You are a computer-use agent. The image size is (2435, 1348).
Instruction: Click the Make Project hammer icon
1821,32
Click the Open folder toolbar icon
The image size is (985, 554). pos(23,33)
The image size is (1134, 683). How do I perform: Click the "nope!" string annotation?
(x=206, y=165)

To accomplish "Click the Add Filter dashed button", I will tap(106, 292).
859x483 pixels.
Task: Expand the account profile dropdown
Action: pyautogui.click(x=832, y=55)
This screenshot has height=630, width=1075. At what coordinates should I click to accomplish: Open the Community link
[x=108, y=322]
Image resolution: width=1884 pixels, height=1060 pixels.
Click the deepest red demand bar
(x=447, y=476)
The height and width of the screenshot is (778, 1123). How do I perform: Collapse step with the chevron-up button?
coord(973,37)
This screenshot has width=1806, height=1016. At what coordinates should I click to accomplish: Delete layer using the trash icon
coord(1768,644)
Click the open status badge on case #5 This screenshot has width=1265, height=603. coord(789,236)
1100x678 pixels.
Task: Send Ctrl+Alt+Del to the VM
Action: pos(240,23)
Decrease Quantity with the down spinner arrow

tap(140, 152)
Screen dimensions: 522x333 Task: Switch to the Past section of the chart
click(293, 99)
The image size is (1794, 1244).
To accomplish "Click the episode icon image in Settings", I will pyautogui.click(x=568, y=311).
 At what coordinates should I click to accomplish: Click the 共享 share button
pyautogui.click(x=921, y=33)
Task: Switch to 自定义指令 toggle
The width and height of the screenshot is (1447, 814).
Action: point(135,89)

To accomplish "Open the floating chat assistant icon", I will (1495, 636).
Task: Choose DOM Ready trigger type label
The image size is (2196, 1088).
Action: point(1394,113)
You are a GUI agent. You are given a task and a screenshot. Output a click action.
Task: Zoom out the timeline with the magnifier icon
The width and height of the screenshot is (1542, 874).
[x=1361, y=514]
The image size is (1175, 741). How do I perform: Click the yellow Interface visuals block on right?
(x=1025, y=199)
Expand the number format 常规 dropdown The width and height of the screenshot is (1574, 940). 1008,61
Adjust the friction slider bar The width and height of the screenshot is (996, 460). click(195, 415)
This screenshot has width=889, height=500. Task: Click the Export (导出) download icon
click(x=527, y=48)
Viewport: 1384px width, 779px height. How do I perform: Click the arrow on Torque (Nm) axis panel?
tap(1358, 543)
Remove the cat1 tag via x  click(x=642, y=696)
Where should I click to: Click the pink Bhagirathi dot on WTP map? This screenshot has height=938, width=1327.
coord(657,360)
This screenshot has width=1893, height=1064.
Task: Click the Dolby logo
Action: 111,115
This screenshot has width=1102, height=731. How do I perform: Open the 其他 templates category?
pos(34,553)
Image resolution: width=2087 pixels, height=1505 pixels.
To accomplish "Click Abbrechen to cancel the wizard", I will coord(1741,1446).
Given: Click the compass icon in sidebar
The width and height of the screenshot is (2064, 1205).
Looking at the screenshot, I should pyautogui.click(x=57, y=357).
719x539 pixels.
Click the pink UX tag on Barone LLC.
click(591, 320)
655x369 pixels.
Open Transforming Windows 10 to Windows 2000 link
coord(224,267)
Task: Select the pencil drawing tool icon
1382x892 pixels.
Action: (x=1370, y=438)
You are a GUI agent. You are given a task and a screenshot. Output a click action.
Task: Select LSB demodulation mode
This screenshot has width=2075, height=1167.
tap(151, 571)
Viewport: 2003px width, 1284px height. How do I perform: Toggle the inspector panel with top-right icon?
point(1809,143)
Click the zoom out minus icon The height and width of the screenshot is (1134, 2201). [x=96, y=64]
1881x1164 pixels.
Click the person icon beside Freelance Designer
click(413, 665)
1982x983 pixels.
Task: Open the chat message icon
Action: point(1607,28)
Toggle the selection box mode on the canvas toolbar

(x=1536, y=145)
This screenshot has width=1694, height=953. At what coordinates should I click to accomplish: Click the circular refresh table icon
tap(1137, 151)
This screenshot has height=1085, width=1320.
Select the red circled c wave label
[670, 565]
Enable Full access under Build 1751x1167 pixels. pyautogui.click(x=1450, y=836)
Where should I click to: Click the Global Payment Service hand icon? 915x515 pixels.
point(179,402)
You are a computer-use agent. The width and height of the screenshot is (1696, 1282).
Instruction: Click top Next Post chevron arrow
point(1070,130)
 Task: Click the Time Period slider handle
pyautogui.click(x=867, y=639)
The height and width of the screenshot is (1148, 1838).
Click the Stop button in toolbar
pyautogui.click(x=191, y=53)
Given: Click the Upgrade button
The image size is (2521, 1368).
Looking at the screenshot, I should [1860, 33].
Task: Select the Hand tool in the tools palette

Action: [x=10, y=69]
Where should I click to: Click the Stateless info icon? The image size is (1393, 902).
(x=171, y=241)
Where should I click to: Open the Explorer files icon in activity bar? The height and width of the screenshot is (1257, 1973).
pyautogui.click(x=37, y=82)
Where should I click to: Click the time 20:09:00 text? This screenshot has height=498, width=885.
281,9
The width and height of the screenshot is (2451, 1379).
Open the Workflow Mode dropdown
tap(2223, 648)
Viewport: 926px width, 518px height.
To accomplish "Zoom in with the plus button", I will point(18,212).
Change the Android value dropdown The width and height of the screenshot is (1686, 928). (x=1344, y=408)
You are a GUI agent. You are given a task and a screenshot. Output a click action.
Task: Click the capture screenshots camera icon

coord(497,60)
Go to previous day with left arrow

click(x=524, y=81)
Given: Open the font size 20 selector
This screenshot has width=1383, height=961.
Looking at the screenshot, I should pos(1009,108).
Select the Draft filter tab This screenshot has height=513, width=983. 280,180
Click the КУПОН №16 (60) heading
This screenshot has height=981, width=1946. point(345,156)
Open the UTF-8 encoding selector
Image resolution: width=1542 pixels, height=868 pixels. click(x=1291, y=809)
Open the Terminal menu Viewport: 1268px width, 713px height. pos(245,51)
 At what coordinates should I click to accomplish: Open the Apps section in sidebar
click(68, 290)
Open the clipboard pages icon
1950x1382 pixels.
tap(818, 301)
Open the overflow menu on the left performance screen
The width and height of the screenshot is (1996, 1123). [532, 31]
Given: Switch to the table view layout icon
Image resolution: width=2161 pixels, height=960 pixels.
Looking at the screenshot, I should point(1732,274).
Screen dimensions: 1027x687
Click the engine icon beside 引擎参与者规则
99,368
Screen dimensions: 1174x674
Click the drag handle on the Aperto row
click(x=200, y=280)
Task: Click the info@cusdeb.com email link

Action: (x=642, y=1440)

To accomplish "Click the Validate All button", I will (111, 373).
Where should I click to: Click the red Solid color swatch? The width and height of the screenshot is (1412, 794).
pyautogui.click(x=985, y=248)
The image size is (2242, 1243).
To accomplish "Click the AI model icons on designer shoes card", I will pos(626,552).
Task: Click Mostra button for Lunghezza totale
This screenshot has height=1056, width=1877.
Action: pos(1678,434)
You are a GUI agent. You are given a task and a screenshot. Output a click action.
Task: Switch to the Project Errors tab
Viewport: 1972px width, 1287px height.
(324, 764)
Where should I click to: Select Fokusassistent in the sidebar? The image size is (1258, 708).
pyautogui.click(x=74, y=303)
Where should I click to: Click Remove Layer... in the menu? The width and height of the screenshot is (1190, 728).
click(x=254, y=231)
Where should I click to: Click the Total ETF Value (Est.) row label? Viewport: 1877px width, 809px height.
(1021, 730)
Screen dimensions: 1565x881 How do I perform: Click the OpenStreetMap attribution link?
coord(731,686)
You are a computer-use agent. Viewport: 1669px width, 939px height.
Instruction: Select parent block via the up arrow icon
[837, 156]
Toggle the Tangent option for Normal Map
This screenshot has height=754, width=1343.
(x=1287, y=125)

════════

WORK TO COMPLETE.
Starting at the first line and ending at the last, restate the material word for word.

ANSWER FOR THIS EXERCISE.
You are a computer-use agent. The image size is (2435, 1348).
Instruction: Click the Make Project hammer icon
1821,32
Click the Open folder toolbar icon
The image size is (985, 554). pos(23,33)
The image size is (1134, 683). How do I perform: Click the "nope!" string annotation?
(x=206, y=165)

To accomplish "Click the Add Filter dashed button", I will tap(106, 292).
859x483 pixels.
Task: Expand the account profile dropdown
Action: pyautogui.click(x=832, y=55)
This screenshot has height=630, width=1075. At what coordinates should I click to accomplish: Open the Community link
[x=108, y=322]
Image resolution: width=1884 pixels, height=1060 pixels.
Click the deepest red demand bar
(x=447, y=476)
The height and width of the screenshot is (778, 1123). How do I perform: Collapse step with the chevron-up button?
coord(973,37)
This screenshot has width=1806, height=1016. At what coordinates should I click to accomplish: Delete layer using the trash icon
coord(1768,644)
Click the open status badge on case #5 This screenshot has width=1265, height=603. coord(789,236)
1100x678 pixels.
Task: Send Ctrl+Alt+Del to the VM
Action: pos(240,23)
Decrease Quantity with the down spinner arrow

tap(140, 152)
Screen dimensions: 522x333 Task: Switch to the Past section of the chart
click(293, 99)
The image size is (1794, 1244).
To accomplish "Click the episode icon image in Settings", I will pyautogui.click(x=568, y=311).
 At what coordinates should I click to accomplish: Click the 共享 share button
pyautogui.click(x=921, y=33)
Task: Switch to 自定义指令 toggle
The width and height of the screenshot is (1447, 814).
Action: point(135,89)

To accomplish "Open the floating chat assistant icon", I will (1495, 636).
Task: Choose DOM Ready trigger type label
The image size is (2196, 1088).
Action: point(1394,113)
You are a GUI agent. You are given a task and a screenshot. Output a click action.
Task: Zoom out the timeline with the magnifier icon
The width and height of the screenshot is (1542, 874).
[x=1361, y=514]
The image size is (1175, 741). How do I perform: Click the yellow Interface visuals block on right?
(x=1025, y=199)
Expand the number format 常规 dropdown The width and height of the screenshot is (1574, 940). 1008,61
Adjust the friction slider bar The width and height of the screenshot is (996, 460). click(195, 415)
This screenshot has width=889, height=500. Task: Click the Export (导出) download icon
click(x=527, y=48)
Viewport: 1384px width, 779px height. How do I perform: Click the arrow on Torque (Nm) axis panel?
tap(1358, 543)
Remove the cat1 tag via x  click(x=642, y=696)
Where should I click to: Click the pink Bhagirathi dot on WTP map? This screenshot has height=938, width=1327.
coord(657,360)
This screenshot has width=1893, height=1064.
Task: Click the Dolby logo
Action: 111,115
This screenshot has width=1102, height=731. How do I perform: Open the 其他 templates category?
pos(34,553)
Image resolution: width=2087 pixels, height=1505 pixels.
To accomplish "Click Abbrechen to cancel the wizard", I will coord(1741,1446).
Given: Click the compass icon in sidebar
The width and height of the screenshot is (2064, 1205).
Looking at the screenshot, I should pyautogui.click(x=57, y=357).
719x539 pixels.
Click the pink UX tag on Barone LLC.
click(591, 320)
655x369 pixels.
Open Transforming Windows 10 to Windows 2000 link
coord(224,267)
Task: Select the pencil drawing tool icon
1382x892 pixels.
Action: (x=1370, y=438)
You are a GUI agent. You are given a task and a screenshot. Output a click action.
Task: Select LSB demodulation mode
This screenshot has width=2075, height=1167.
tap(151, 571)
Viewport: 2003px width, 1284px height. How do I perform: Toggle the inspector panel with top-right icon?
point(1809,143)
Click the zoom out minus icon The height and width of the screenshot is (1134, 2201). [x=96, y=64]
1881x1164 pixels.
Click the person icon beside Freelance Designer
click(413, 665)
1982x983 pixels.
Task: Open the chat message icon
Action: point(1607,28)
Toggle the selection box mode on the canvas toolbar

(x=1536, y=145)
This screenshot has width=1694, height=953. At what coordinates should I click to accomplish: Click the circular refresh table icon
tap(1137, 151)
This screenshot has height=1085, width=1320.
Select the red circled c wave label
[670, 565]
Enable Full access under Build 1751x1167 pixels. pyautogui.click(x=1450, y=836)
Where should I click to: Click the Global Payment Service hand icon? 915x515 pixels.
point(179,402)
You are a computer-use agent. The width and height of the screenshot is (1696, 1282).
Instruction: Click top Next Post chevron arrow
point(1070,130)
 Task: Click the Time Period slider handle
pyautogui.click(x=867, y=639)
The height and width of the screenshot is (1148, 1838).
Click the Stop button in toolbar
pyautogui.click(x=191, y=53)
Given: Click the Upgrade button
The image size is (2521, 1368).
Looking at the screenshot, I should [1860, 33].
Task: Select the Hand tool in the tools palette

Action: [x=10, y=69]
Where should I click to: Click the Stateless info icon? The image size is (1393, 902).
(x=171, y=241)
Where should I click to: Open the Explorer files icon in activity bar? The height and width of the screenshot is (1257, 1973).
pyautogui.click(x=37, y=82)
Where should I click to: Click the time 20:09:00 text? This screenshot has height=498, width=885.
281,9
The width and height of the screenshot is (2451, 1379).
Open the Workflow Mode dropdown
tap(2223, 648)
Viewport: 926px width, 518px height.
To accomplish "Zoom in with the plus button", I will point(18,212).
Change the Android value dropdown The width and height of the screenshot is (1686, 928). (x=1344, y=408)
You are a GUI agent. You are given a task and a screenshot. Output a click action.
Task: Click the capture screenshots camera icon

coord(497,60)
Go to previous day with left arrow

click(x=524, y=81)
Given: Open the font size 20 selector
This screenshot has width=1383, height=961.
Looking at the screenshot, I should pos(1009,108).
Select the Draft filter tab This screenshot has height=513, width=983. 280,180
Click the КУПОН №16 (60) heading
This screenshot has height=981, width=1946. point(345,156)
Open the UTF-8 encoding selector
Image resolution: width=1542 pixels, height=868 pixels. click(x=1291, y=809)
Open the Terminal menu Viewport: 1268px width, 713px height. pos(245,51)
 At what coordinates should I click to accomplish: Open the Apps section in sidebar
click(68, 290)
Open the clipboard pages icon
1950x1382 pixels.
tap(818, 301)
Open the overflow menu on the left performance screen
The width and height of the screenshot is (1996, 1123). [532, 31]
Given: Switch to the table view layout icon
Image resolution: width=2161 pixels, height=960 pixels.
Looking at the screenshot, I should point(1732,274).
Screen dimensions: 1027x687
Click the engine icon beside 引擎参与者规则
99,368
Screen dimensions: 1174x674
Click the drag handle on the Aperto row
click(x=200, y=280)
Task: Click the info@cusdeb.com email link

Action: (x=642, y=1440)

To accomplish "Click the Validate All button", I will (111, 373).
Where should I click to: Click the red Solid color swatch? The width and height of the screenshot is (1412, 794).
pyautogui.click(x=985, y=248)
The image size is (2242, 1243).
To accomplish "Click the AI model icons on designer shoes card", I will pos(626,552).
Task: Click Mostra button for Lunghezza totale
This screenshot has height=1056, width=1877.
Action: pos(1678,434)
You are a GUI agent. You are given a task and a screenshot. Output a click action.
Task: Switch to the Project Errors tab
Viewport: 1972px width, 1287px height.
(324, 764)
Where should I click to: Select Fokusassistent in the sidebar? The image size is (1258, 708).
pyautogui.click(x=74, y=303)
Where should I click to: Click Remove Layer... in the menu? The width and height of the screenshot is (1190, 728).
click(x=254, y=231)
Where should I click to: Click the Total ETF Value (Est.) row label? Viewport: 1877px width, 809px height.
(1021, 730)
Screen dimensions: 1565x881 How do I perform: Click the OpenStreetMap attribution link?
coord(731,686)
You are a computer-use agent. Viewport: 1669px width, 939px height.
Instruction: Select parent block via the up arrow icon
[837, 156]
Toggle the Tangent option for Normal Map
This screenshot has height=754, width=1343.
(x=1287, y=125)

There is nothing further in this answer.